As an ethicist, I believe there is a strong connection between knowledge and action.
To be a faithful follower of Jesus means knowing Jesus. Valuing what Jesus valued. Acting in the way Jesus acted. And seeing the connections between what Jesus valued and how he acted. Jesus didn’t have an academic degree. He wasn’t a scholar, but he was a teacher. Even as a child, he amazed the temple scholars with “his understanding and his answers” (Luke 2:41‒51). Knowing Jesus as a teacher is just as important as knowing him as a healer or a feeder.

None of this means we don’t need to obey. But obedience is more complicated than sitting when we are told to sit. Another classic source, Karl Barth, understood the complexity of the Christian moral life. You’ve probably heard something attributed to him: A Bible in one hand and a newspaper in the other. What he actually said was to

take your Bible and take your newspaper, and read both. But interpret newspapers from your Bible.
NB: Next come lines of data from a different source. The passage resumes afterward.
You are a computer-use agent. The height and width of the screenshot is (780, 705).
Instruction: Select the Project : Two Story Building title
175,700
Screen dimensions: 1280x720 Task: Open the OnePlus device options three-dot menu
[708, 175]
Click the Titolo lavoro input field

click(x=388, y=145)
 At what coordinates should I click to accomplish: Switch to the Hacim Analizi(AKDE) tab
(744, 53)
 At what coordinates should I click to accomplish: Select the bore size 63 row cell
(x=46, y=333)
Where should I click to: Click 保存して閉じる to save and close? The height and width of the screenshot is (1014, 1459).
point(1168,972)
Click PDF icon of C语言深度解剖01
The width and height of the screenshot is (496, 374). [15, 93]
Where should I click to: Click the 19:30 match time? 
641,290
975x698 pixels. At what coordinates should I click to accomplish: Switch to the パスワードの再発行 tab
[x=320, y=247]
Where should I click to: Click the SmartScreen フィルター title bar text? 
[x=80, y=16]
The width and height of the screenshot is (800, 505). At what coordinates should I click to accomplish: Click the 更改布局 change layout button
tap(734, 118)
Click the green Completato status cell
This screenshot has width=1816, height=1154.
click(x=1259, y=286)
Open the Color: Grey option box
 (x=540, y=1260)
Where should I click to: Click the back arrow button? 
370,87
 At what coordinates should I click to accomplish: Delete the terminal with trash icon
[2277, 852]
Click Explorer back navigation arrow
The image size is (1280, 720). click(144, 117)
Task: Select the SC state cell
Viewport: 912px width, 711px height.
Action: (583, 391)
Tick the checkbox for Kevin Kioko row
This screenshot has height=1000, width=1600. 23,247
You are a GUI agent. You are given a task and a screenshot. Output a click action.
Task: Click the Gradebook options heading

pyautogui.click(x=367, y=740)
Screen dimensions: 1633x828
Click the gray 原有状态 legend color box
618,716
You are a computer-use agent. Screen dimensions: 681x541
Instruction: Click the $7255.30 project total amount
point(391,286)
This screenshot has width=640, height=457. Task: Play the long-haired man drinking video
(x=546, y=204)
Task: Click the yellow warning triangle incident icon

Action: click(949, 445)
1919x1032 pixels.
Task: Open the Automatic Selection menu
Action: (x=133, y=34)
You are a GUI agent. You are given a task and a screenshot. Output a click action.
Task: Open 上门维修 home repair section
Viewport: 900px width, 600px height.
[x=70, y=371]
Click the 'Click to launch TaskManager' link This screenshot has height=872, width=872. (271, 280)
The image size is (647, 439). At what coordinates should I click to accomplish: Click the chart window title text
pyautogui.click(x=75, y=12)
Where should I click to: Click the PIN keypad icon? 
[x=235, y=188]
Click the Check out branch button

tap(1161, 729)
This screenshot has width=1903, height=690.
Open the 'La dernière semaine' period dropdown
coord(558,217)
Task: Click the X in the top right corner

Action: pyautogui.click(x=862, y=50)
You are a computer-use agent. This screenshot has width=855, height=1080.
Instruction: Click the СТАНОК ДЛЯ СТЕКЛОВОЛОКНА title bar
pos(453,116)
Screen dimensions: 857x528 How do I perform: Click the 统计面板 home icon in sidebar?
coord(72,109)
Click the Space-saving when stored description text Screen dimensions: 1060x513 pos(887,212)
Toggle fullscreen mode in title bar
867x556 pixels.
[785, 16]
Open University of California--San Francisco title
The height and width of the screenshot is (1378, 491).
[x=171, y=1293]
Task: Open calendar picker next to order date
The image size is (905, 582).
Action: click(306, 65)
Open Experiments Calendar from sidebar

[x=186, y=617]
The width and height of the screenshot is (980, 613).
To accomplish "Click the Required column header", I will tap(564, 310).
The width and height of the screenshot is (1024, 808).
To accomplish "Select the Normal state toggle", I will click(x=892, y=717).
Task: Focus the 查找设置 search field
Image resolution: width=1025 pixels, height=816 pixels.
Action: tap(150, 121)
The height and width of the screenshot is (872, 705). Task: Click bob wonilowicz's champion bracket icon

Why? Because scripture helps us see the world around us through God’s eyes. For Christians, responding well to moral challenges depends on knowing the world as God knows it.

Jesus knew who was in charge in the religious and political realms. Jesus knew who the vulnerable people were. And his actions were prompted by a love for all people because all are valuable in God’s eyes. But those actions were shaped and toned by a particular concern for those whose lives were impoverished for the sake of the powerful.

It is the same for us today. We need to understand the world around us—particularly who is vulnerable and who holds the power—to care intelligently for those who need care and to share good news intelligently with those who need to hear it. This doesn’t take a degree. We just need enough knowledge to find creative, faithful ways to obey Jesus’s cornerstone commands to love God and love others.

The transforming power of the gospel does not depend absolutely on human intellect. There I can agree with Maxwell. But knowledge plays a unique role for us as we help transform the earth according to the values of the kingdom of God—values Jesus thought were important enough to teach.